Problem
Having located "Instruction: Play the", write out its line and the remaining lines of the material exactly, the last one included, but not the pictures.

Records shown
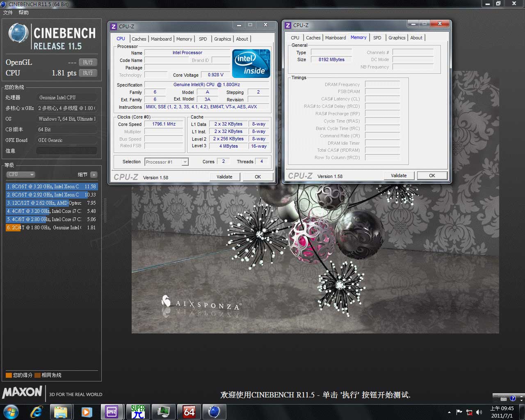Run the CPU benchmark with 执行 button
The height and width of the screenshot is (420, 525).
click(x=88, y=73)
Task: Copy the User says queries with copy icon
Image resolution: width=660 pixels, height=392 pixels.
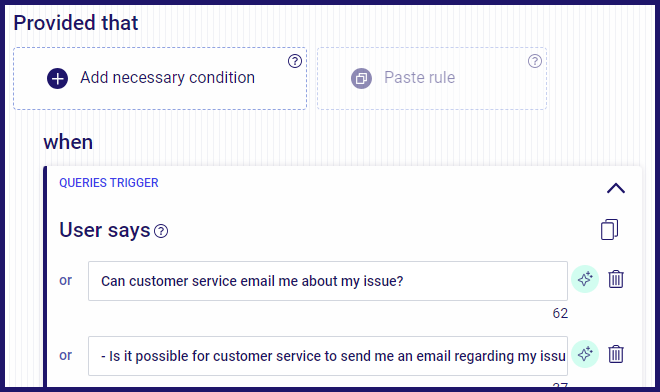Action: pos(609,229)
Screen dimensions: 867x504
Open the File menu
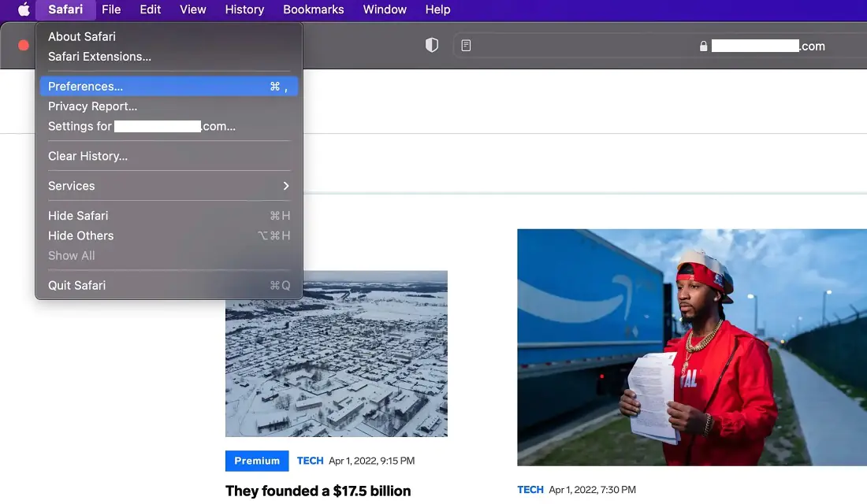(x=111, y=9)
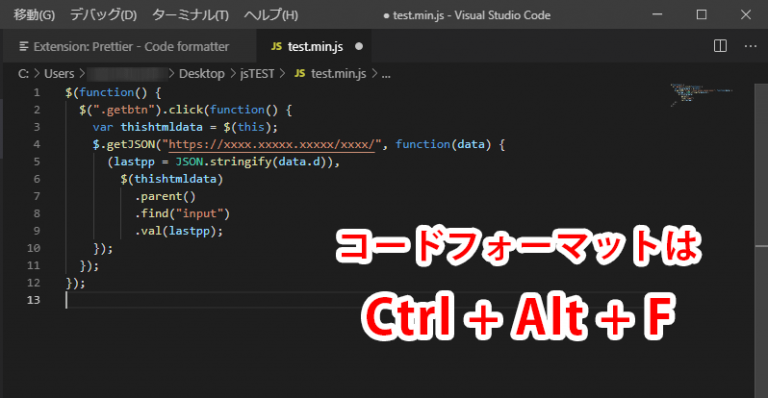
Task: Maximize the Visual Studio Code window
Action: pos(701,15)
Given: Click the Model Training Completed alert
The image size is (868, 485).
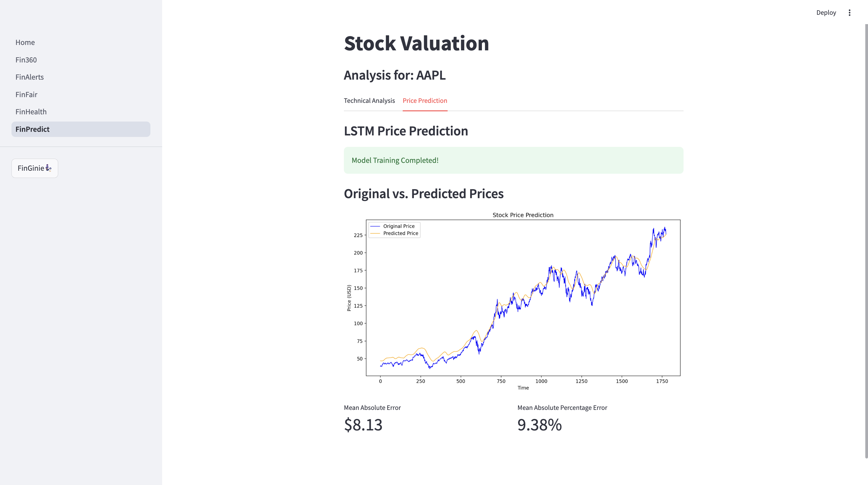Looking at the screenshot, I should click(513, 160).
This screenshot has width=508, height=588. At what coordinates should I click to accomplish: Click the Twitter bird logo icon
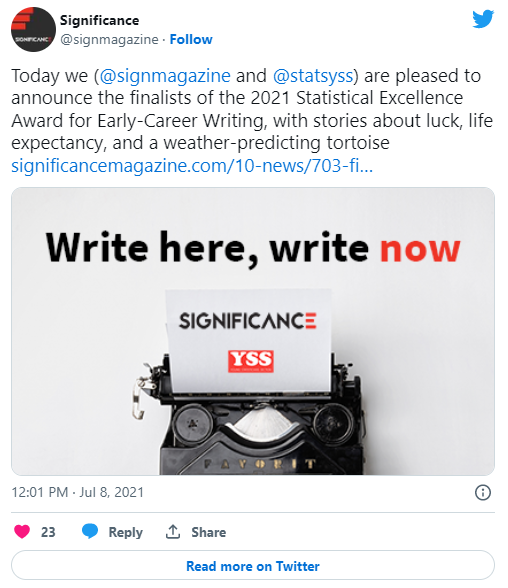point(483,19)

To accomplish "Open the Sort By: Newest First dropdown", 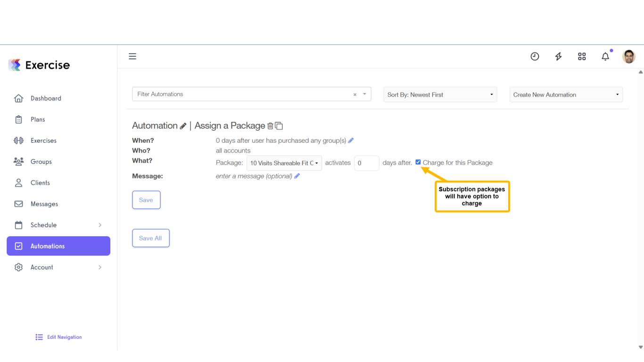I will click(440, 95).
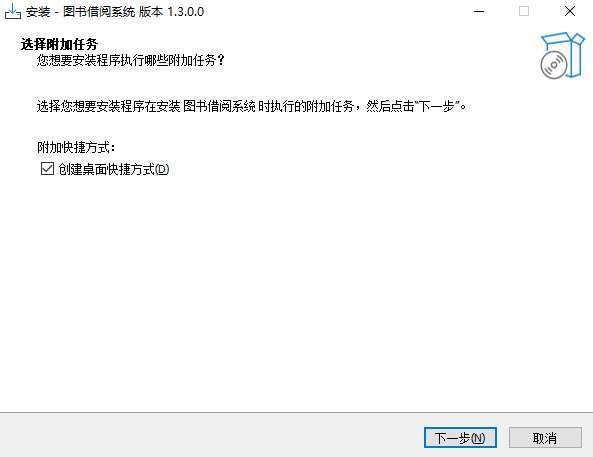Click the open blue box in wizard graphic
593x457 pixels.
tap(567, 54)
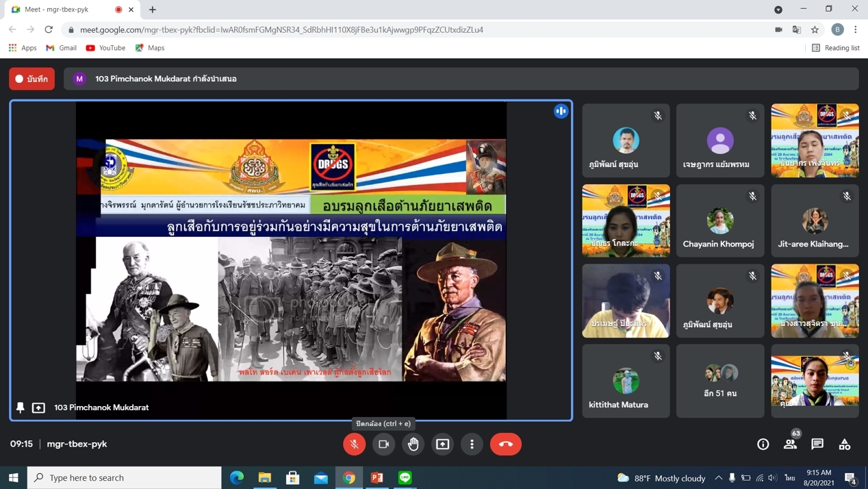This screenshot has width=868, height=489.
Task: Unpin the 103 Pimchanok Mukdarat presentation
Action: pos(21,408)
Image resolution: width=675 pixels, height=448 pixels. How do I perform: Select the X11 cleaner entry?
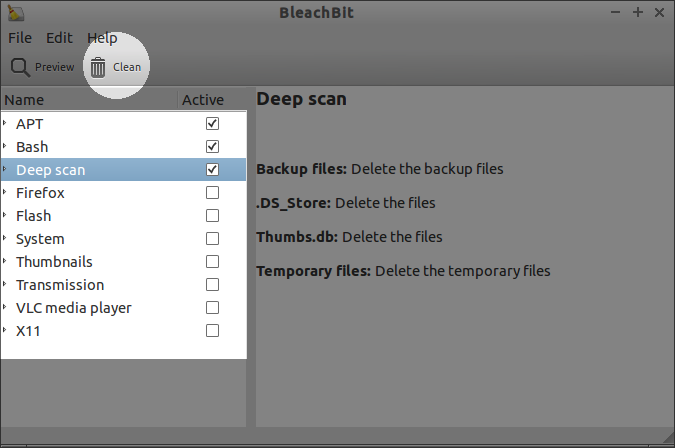29,331
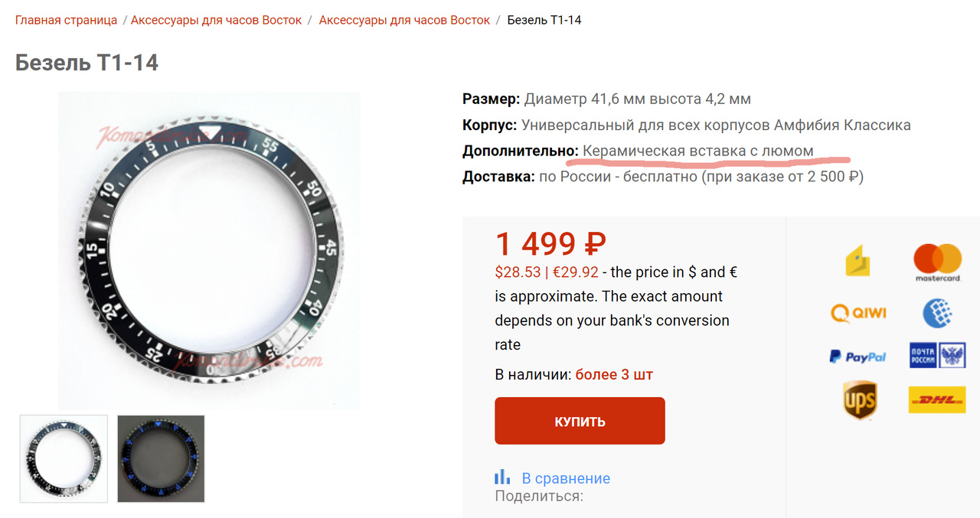Click the Mastercard logo
This screenshot has width=980, height=518.
coord(937,262)
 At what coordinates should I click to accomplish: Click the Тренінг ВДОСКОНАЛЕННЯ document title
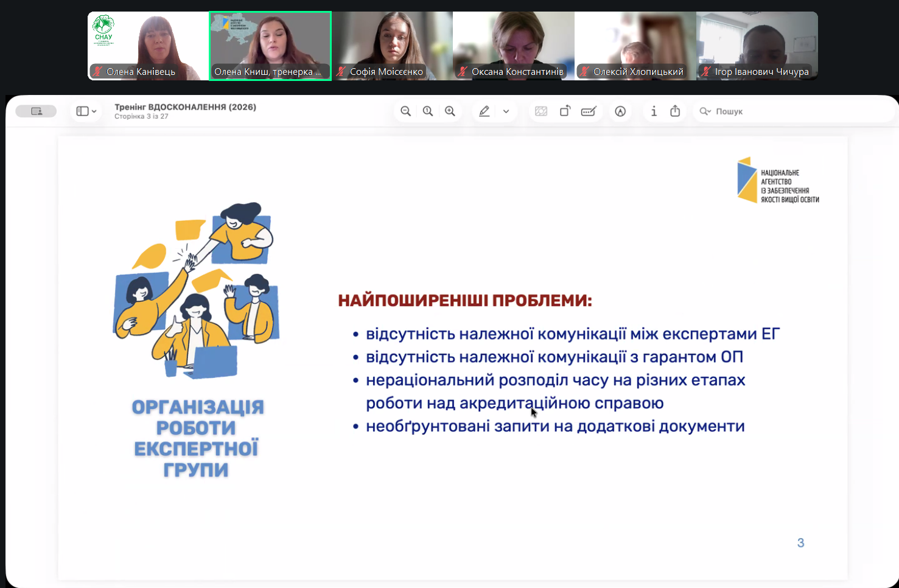point(185,107)
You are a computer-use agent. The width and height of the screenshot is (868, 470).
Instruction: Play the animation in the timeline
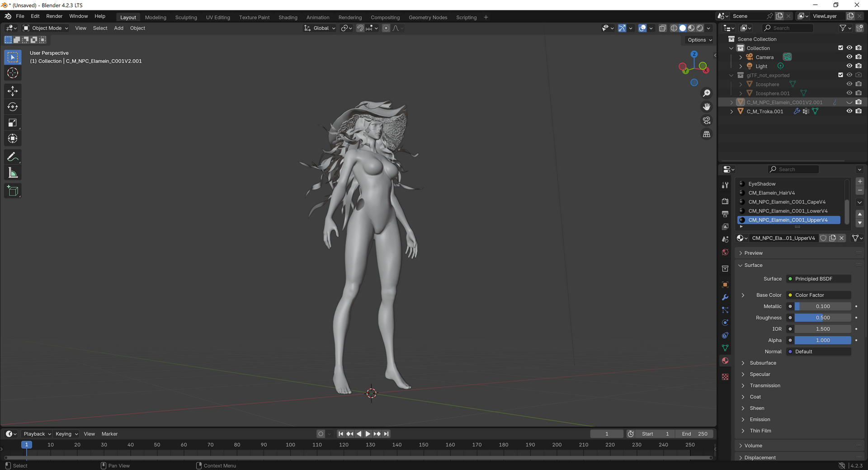[x=368, y=434]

Response area
Instruction: Play the animation in the timeline
[x=368, y=434]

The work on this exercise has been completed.